#### [The request]
Rewrite every line in the stretch from the line containing "You are a GUI agent. The screenshot is 214×2576." through the line containing "[region] (224, 786)", adding 45 to each coordinate in the answers. Leave the pictures out.

#### [Entries for locating words and elements on a page]
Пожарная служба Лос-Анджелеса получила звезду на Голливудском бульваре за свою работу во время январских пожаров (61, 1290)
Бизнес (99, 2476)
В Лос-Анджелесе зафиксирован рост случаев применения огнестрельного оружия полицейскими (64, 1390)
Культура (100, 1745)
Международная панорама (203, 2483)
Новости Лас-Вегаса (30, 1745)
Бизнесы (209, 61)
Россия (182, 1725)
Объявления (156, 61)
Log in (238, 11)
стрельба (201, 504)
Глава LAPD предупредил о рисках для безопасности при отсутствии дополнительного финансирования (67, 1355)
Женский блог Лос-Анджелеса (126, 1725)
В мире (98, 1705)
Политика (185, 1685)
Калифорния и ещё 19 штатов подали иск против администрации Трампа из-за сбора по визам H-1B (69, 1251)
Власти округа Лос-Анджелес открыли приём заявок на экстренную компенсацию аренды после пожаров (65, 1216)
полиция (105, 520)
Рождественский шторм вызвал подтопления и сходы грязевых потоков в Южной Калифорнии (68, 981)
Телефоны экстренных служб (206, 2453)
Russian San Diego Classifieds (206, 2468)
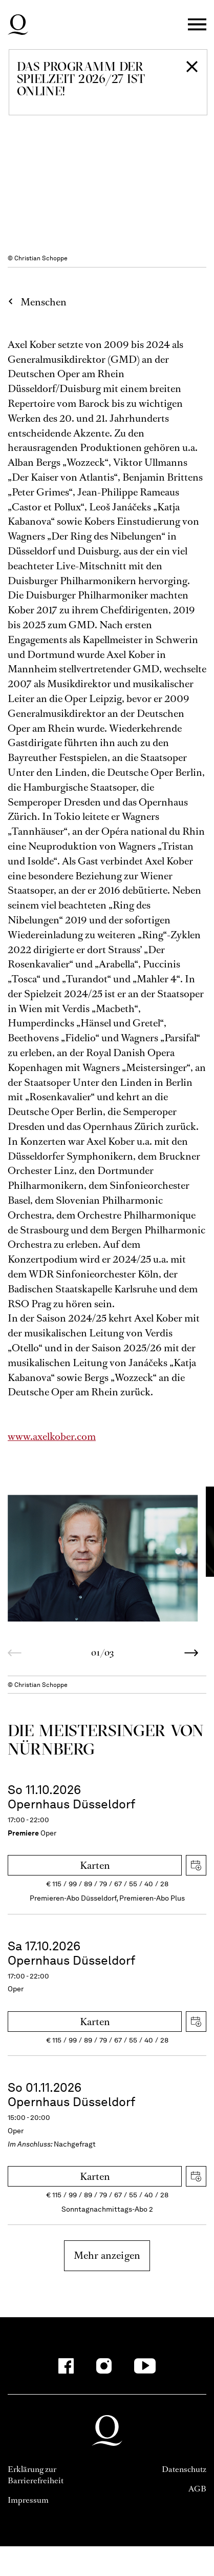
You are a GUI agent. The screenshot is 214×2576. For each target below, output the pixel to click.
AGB (197, 2488)
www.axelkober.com (52, 1437)
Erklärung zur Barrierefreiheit (35, 2475)
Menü (197, 24)
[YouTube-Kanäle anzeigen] (145, 2366)
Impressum (28, 2500)
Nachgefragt (75, 2144)
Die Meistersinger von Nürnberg (105, 1739)
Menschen (43, 302)
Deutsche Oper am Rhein (18, 24)
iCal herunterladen (196, 1865)
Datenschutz (184, 2469)
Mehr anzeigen (107, 2255)
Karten (95, 1865)
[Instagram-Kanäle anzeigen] (104, 2366)
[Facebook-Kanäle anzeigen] (66, 2366)
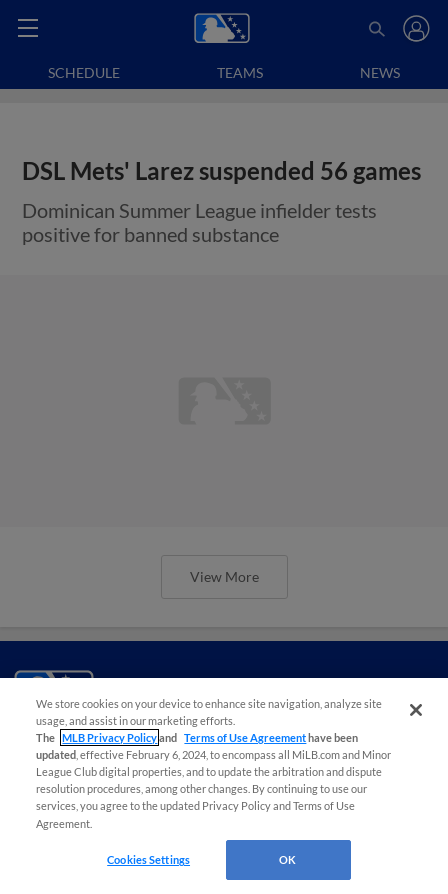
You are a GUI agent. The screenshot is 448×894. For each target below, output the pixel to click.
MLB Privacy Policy (109, 737)
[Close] (416, 710)
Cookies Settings (148, 859)
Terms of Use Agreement (245, 737)
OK (287, 859)
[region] (224, 786)
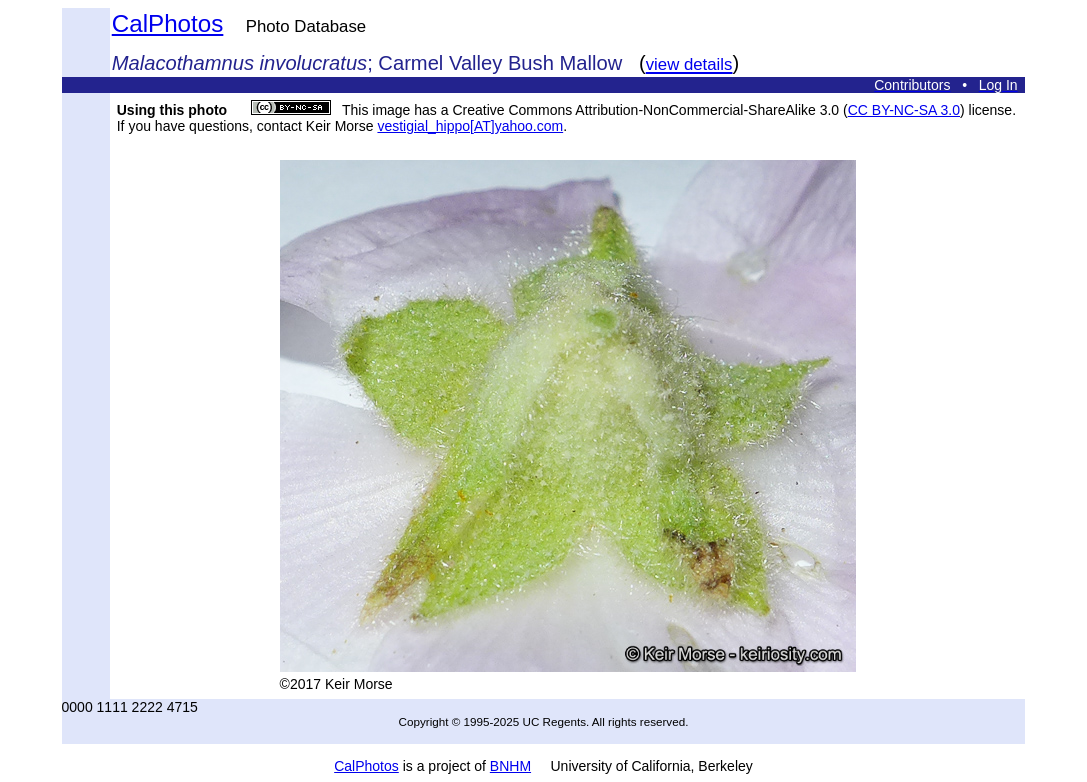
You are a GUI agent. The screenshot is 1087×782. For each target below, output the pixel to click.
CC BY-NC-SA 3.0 (904, 110)
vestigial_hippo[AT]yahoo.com (470, 126)
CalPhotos (168, 23)
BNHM (510, 766)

#### [Output]
You are a GUI agent. The screenshot is 214×2576. For each target below, output the pixel to click.
AGB (242, 2533)
www.axelkober.com (97, 1482)
Erklärung zur Barrierefreiheit (80, 2520)
Menü (242, 69)
[YouTube-Kanäle anzeigen] (190, 2411)
Impressum (73, 2545)
Nachgefragt (120, 2189)
Die Meistersinger von Nürnberg (150, 1784)
Menschen (88, 347)
Deutsche Oper am Rhein (63, 69)
iCal herunterladen (241, 1910)
Datenschutz (229, 2514)
Mehr anzeigen (152, 2300)
Karten (140, 1910)
[Instagram-Kanäle anzeigen] (149, 2411)
[Facebook-Kanäle anzeigen] (111, 2411)
You are a GUI agent. The screenshot is 448×894. For each target below, output the pixel to click.
MLB Privacy Policy (154, 782)
[Close] (461, 755)
Cookies Settings (193, 904)
Terms of Use Agreement (290, 782)
OK (332, 904)
[region] (269, 831)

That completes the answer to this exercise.